Bilindiği üzere yakın dönemde ülkemiz; önce Rize-Artvin, ardından da bir Kastamonu-Sinop “sel/su baskınları”nı yaşadı.
Bu durum bizi; tabiatta pek fazla olup yerküresinin dörtte üçünü örten ve diğer çeyreğinde de çay, ırmak, dere, göl, pınar, kuyu vb. hâlinde ve toprak altında bulunan; eskilerin “basit cisim” dediği, sonradan “2 H” ve “1 O” formülüyle tespit edilen, “su/mâ/âb” gibi isimlerle adlandırılan “varlık” hususunda düşünüp-yazmaya yöneltti.

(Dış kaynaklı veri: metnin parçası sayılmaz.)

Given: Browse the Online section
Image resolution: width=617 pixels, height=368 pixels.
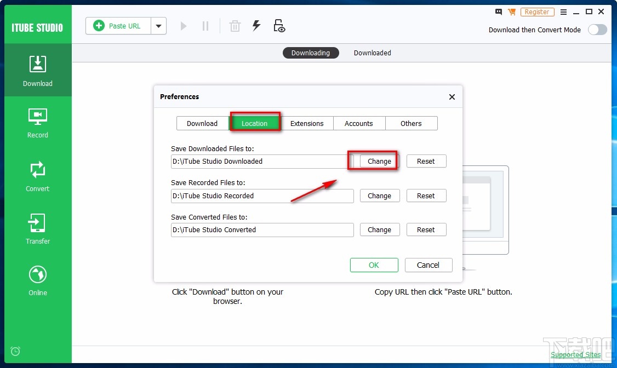Looking at the screenshot, I should coord(37,280).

Diyoruz ve dahi bu his ve düşüncelerle kaleme aldığımız aşağıdaki mısralarımız ile Sizleri başbaşa bırakalım istiyoruz. Kalbî sevgi ve saygılarımızla…
= = = (***) = = =
Sen-ben bir “su” damlası, “okyanuslar” atası;
“Âdem-Havva Nesli”yiz, “Âdem”(*) “İns’in Babası”;
“Hilkat”ın aslı “su”dur, “H2O” da “as”ı!..
“Su”dan “ibret” almalı, “gözden akıtmalı yaş”;
“Ayak” hangi yoldadır, nere yaklaşmalı “baş?..”

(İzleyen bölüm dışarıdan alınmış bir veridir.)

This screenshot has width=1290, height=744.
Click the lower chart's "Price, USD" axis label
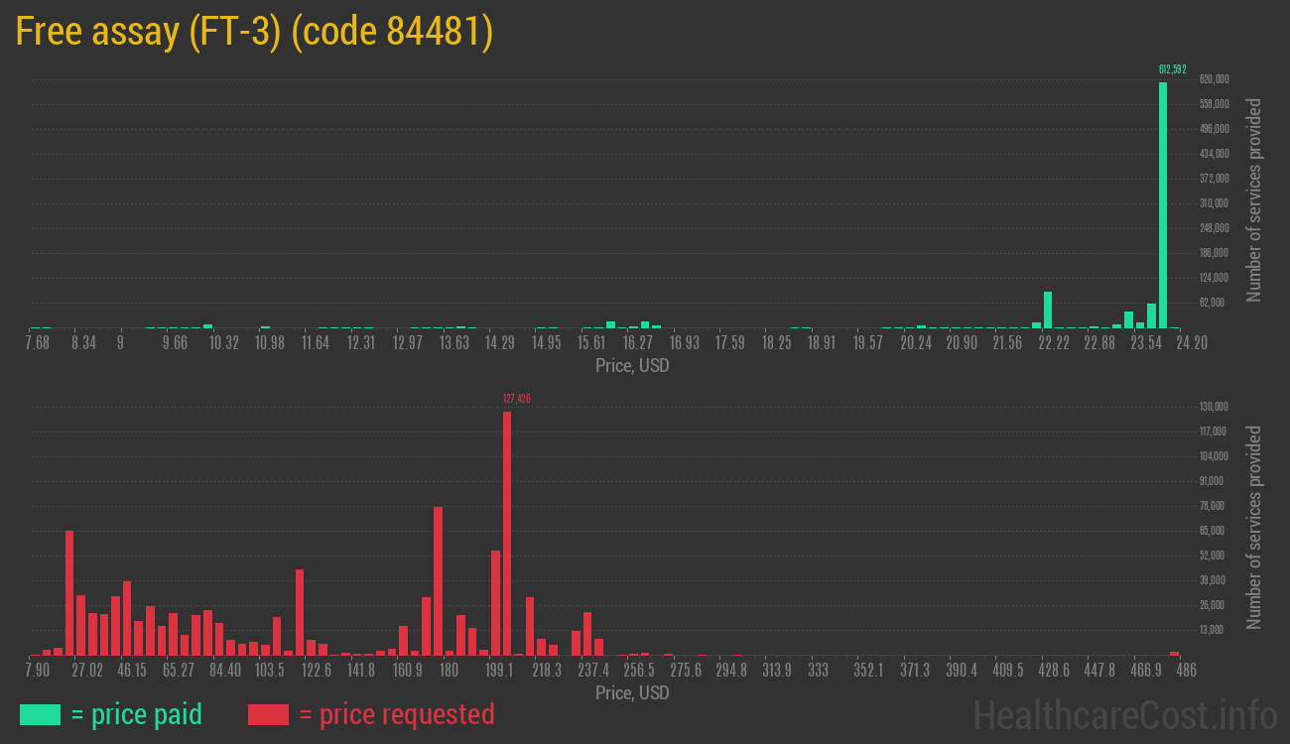[x=632, y=692]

“Su damlası” tepeden, inerse işe yarar;
“Damlacıklar” birikir, “çay-ırmak” deyip uzar;
Onca “bitki yeşerir”, şenlenir “çarşı-pazar!..”
“Su”dan “ibret” almalı, “gözden akıtmalı yaş”;
“Hayra kanal” olmalı; ne “set” ol, yahut bir “taş!..”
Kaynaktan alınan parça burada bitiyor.